● **Work required**: Find the line containing "Task: Click resource-3 value after run" in the material below, then please transcribe it and each line after it exactly, without the pictures.

● **Data to examine**:
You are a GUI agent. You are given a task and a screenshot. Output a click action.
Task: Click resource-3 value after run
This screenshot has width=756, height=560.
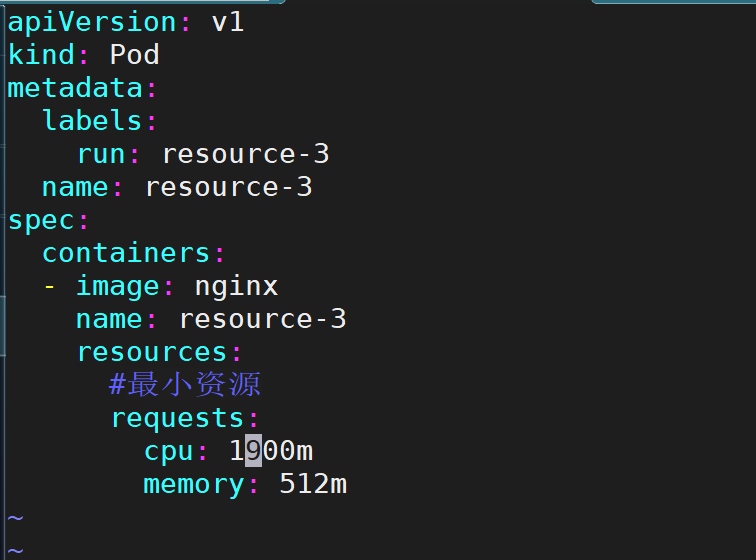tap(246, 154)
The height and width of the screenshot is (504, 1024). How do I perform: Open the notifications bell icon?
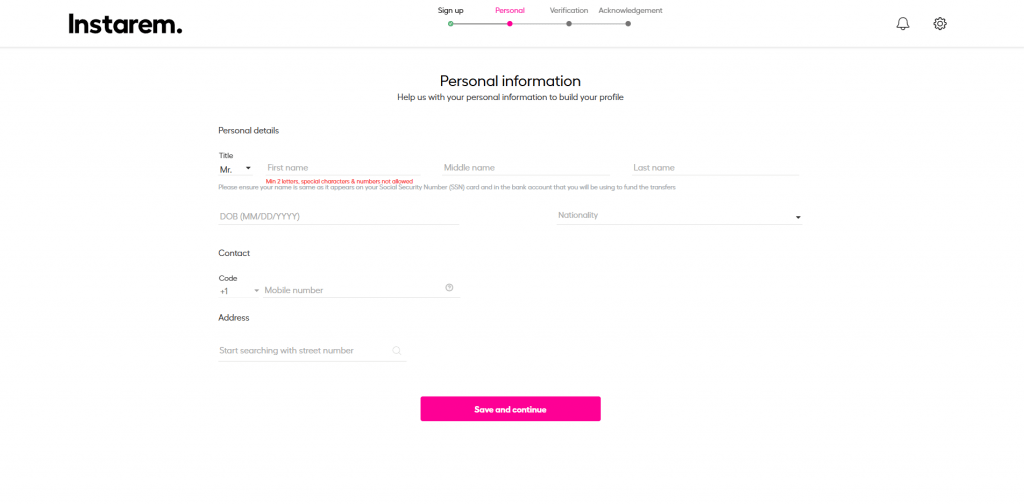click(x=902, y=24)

● **Solution to the exercise**:
Task: Click resource-3 value after run
This screenshot has width=756, height=560.
tap(246, 154)
The height and width of the screenshot is (504, 1024). How do I perform: Open the notifications bell icon?
click(x=902, y=24)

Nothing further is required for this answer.